Benjamin Teixeira
pelo espírito
Eugênia.

Há alguns anos atrás, visitei jovem mãe que se deitava sobre leito de pedra, na via pública. Choramingava baixinho, lamentando a própria sina, com o seio carente de leite, o rebento no colo, esquálido. Olhou em volta, e viu que, em meio à noite, jovem de idade similar à sua desfilava em carro aberto, coberta de glória, riqueza e fama, papel picado sendo atirado do alto dos edifícios, a multidão a aplaudi-la e aclamá-la, frenética. Angustiada, perguntava-se por que Deus permitia haver disparidades tão grandes entres Suas criaturas.

Quarenta anos se passaram. Visitei hospital da Terra, onde minha pupila jazia internada. A grande diva do cinema havia sido reduzida a um punhado de ossos sobre a cama, vítima da cirrose hepática. Uma sombra quase inacreditável, na deformidade da beleza feérica que a engalanou na juventude e fora totalmente sepultada no tempo, pobre, esquecida e sozinha, pois que nem filhos ousara ter, para não prejudicar as formas perfeitas de mulher-fatal que tanto a celebrizaram.

Em meio a grande angústia, lembrou-se de seu passado de glória, e perguntou-se por que Deus lhe permitira provar tanta glória, para “roubá-la” toda depois.

Foi, a essa altura das reflexões, raptada de seus pensamentos pela presença de um médico que se dobrou sobre seu catre de dores acerbas, e ouvi-o dizer:

– Senhora, minha mãe soube que era minha paciente e soube também de sua situação, e pediu que viesse aqui e lhe desse atenção especial.

Encantada com a deferência a que não mais estava acostumada, apesar de tão adulada na juventude, rasgou um rebotalho de sorriso, sobre as faces enrugadas e flácidas, e, curiosa, indagou:

– Quem… quem é sua mãe? Você tem idade de ser meu filho, sua mãe deve ter idade similar à minha… talvez a conheça!…

– Não, não a conhece. Ela um dia apenas assistiu a um desfile seu, em carro aberto, numa chegada sua de viagem ao exterior. Disse-me que eu era neném de colo e a senhora uma grande estrela do cinema. Mandou cobrir-lhe de atenções porque, hoje, ela sabe que Deus nos tira coisas ou nos faz passar pela penúria, para que descubramos outras, muito mais importantes, e que a dor que sofria na época converteu-se em fortaleza e solidariedade por aqueles que sofrem. A senhora não a conhece porque minha mãe, coberta de chagas, deitada na via pública, num canto escuro da rua, era uma mendiga com seu filho faminto, este que agora lhe fala. Pediu para dizer que deve à senhora ter visto que era possível lutar por uma vida melhor, já que Deus é justiça e bondade e não poderia ter filhos preferidos. Por isso, empenhou-se por me criar com esmero e me fomentar o gosto pelos estudos. Hoje, moramos, eu, ela, minha esposa e meus filhos pequenos, no bairro onde a senhora morava à época, e teremos a honra de recebê-la como hóspede eterna, quando sair dessa fase difícil de convalescença. A senhora poderá se sentir pertencente à nossa família, isso se desejar nos honrar com sua presença de grande estrela.

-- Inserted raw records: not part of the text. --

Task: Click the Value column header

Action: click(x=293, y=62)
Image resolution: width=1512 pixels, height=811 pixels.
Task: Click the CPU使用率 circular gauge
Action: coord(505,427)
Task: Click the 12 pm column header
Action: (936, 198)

Em lágrimas, a diva decadente continha a custo os soluços e disse:

– Estava há pouco a blasfemar, sem entender por que Deus me trouxera a essa vala de desgraças, enquanto sua mãe, que provou da miséria, estende a mão para me ajudar, quando poderia nutrir mágoa por mim, até hoje, por não ter gozado da juventude que usufruí. Diga a ela que aceitarei seu convite, e muito me honra ser recebida em sua casa, porque, se, na minha juventude, fui recebida com papel picado pelos homens, ela o será, no outro mundo, com honra e louvor, pelos anjos do Senhor! Porque se eu fui estrela na Terra, por pouco tempo, ela será estrela no céu, para sempre!…

(Texto recebido em 26 de agosto de 2004.)